So, now I have to watch what I eat and also do exercise.
But this change in my attitude isn’t just vanity, I need to shed the extra weight so I can improve my mobility.
I knew that I had to do something physically challenging … but what?
A physiotherapist once recommended I join a gym and I laughed at her because, well, gyms aren’t for me. People tend to stare when you have a disability, and I need to feel comfortable if I’m going to work out.
“I hate the gym,” agrees John Dickinson-Lilley, one of Britain’s top blind male ski racers. “I have a utilitarian approach to fitness. I have to go to the gym so that I can ski.” He’s comfortable in the gym he’s been attending for the last five years, but he stopped taking his guide dog or cane because of the attention it attracted.
Although it’s a necessary evil, I felt nervous about approaching the gym for the first time in my life, especially when I couldn’t move as well as I am used to.
Kris Saunders-Stowe, a wheelchair user and qualified fitness instructor tells me that I am not alone in feeling intimidated by a typical gym environment. “Centres don’t always help,” he says. “There is a lot of ignorance. They need to understand the disabled community more.”
Kris met prejudice when taking his instructor qualifications. One tutor told him he should be in “the special class” but it didn’t put him off. He believes attitudes are beginning to change, and, in an attempt to fill the gap, he now runs fitness classes for disabled people in Herefordshire. “Legs aren’t necessary to keep fit,” he says. He took mainstream fitness qualifications, and went on to specialise in working with disabled people. He’s about to release an exercise DVD for people with disabilities.
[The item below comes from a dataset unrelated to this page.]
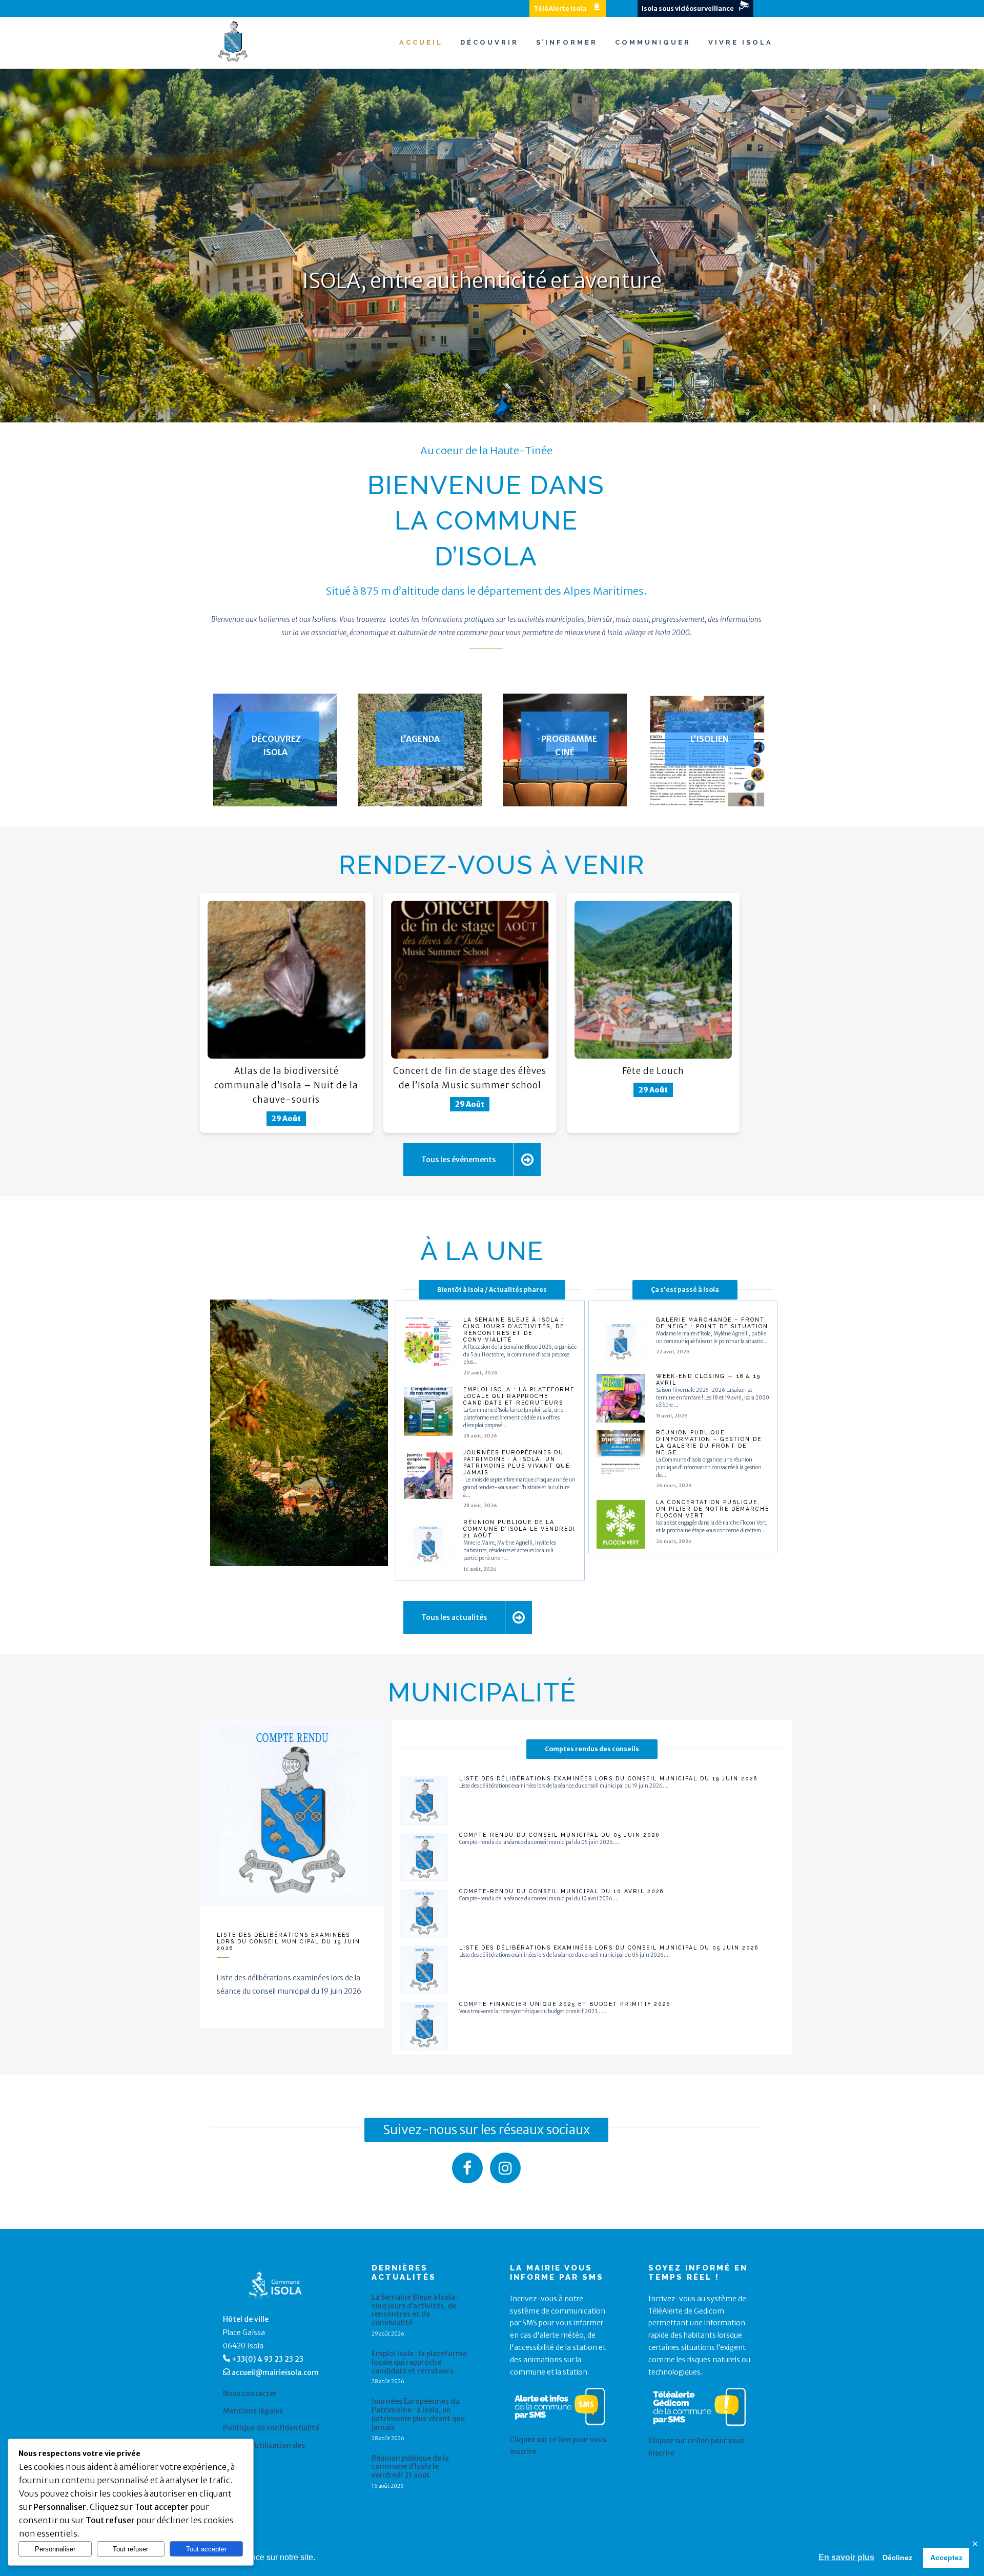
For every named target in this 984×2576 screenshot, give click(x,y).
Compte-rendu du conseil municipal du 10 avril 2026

The routine is energetic, but assumes the participant is sitting down.
Crucially, Kris says, the kind of fitness he promotes isn’t about winning medals. “People assume you want to be a paralympian, but it isn’t about becoming a big sports person.” For disabled people, the goals can be more modest, but life-changing, he says. “Forget fitness, some people just want to be able to lift their mug.”